Step 4: Transform Data into Kafka-Compatible Format
Once you retrieve the data, transform it into a format compatible with Kafka. Kafka typically uses JSON or Avro formats. Ensure the data structure aligns with the Kafka schemas you plan to use. This may include converting dates to timestamps, flattening nested structures, or renaming keys to match schema requirements.
Step 5: Configure Kafka Producer in Your Script
Set up a Kafka producer within your script using a Kafka client library appropriate for your programming language.

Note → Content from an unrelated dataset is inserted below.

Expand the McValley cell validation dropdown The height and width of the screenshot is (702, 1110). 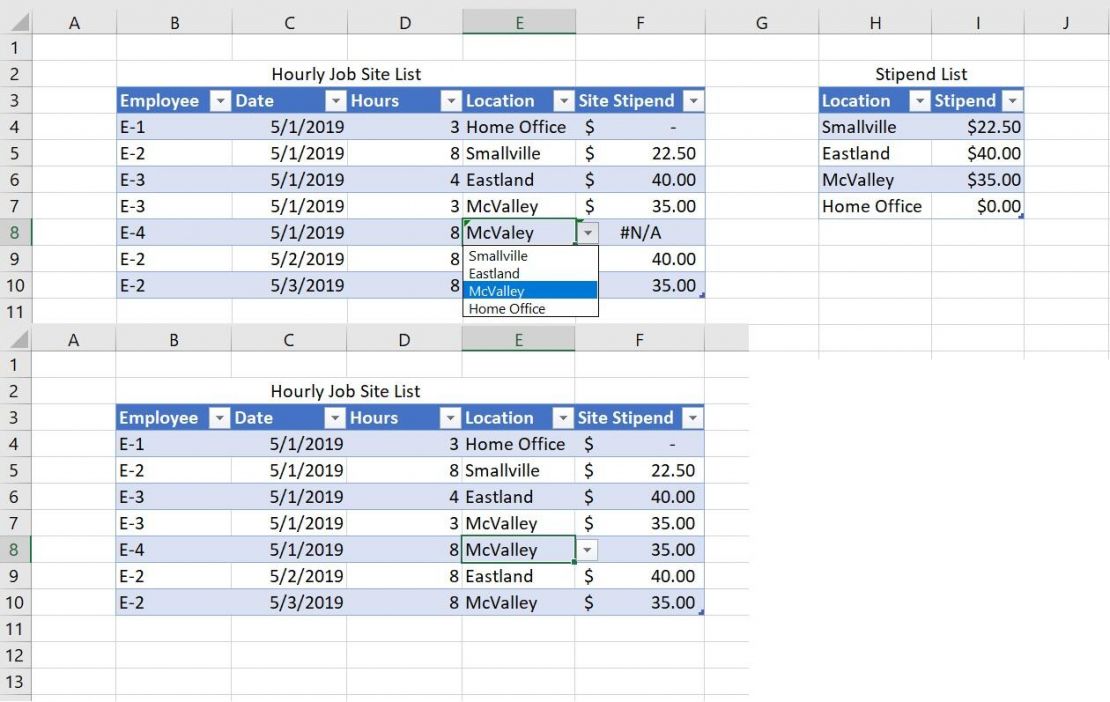coord(590,550)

Configure the producer with the necessary bootstrap servers and other configurations like key serializers, value serializers, and acks as required by your setup.
Step 6: Send Data to Kafka Topics
Implement the logic within your script to send the transformed data to the appropriate Kafka topics. Ensure that each piece of data is sent to the correct topic and partition, using keys if necessary to maintain message order. Handle potential errors in message transmission, such as retries or logging.
Step 7: Monitor and Optimize the Data Flow
Set up monitoring for the data flow to ensure data is being successfully fetched from commercetools and sent to Kafka. Use logs and metrics to identify bottlenecks or failures. Optimize the script for performance, considering aspects like API rate limits, network latency, and Kafka throughput. Ensure that your solution can scale with increased data volume if necessary.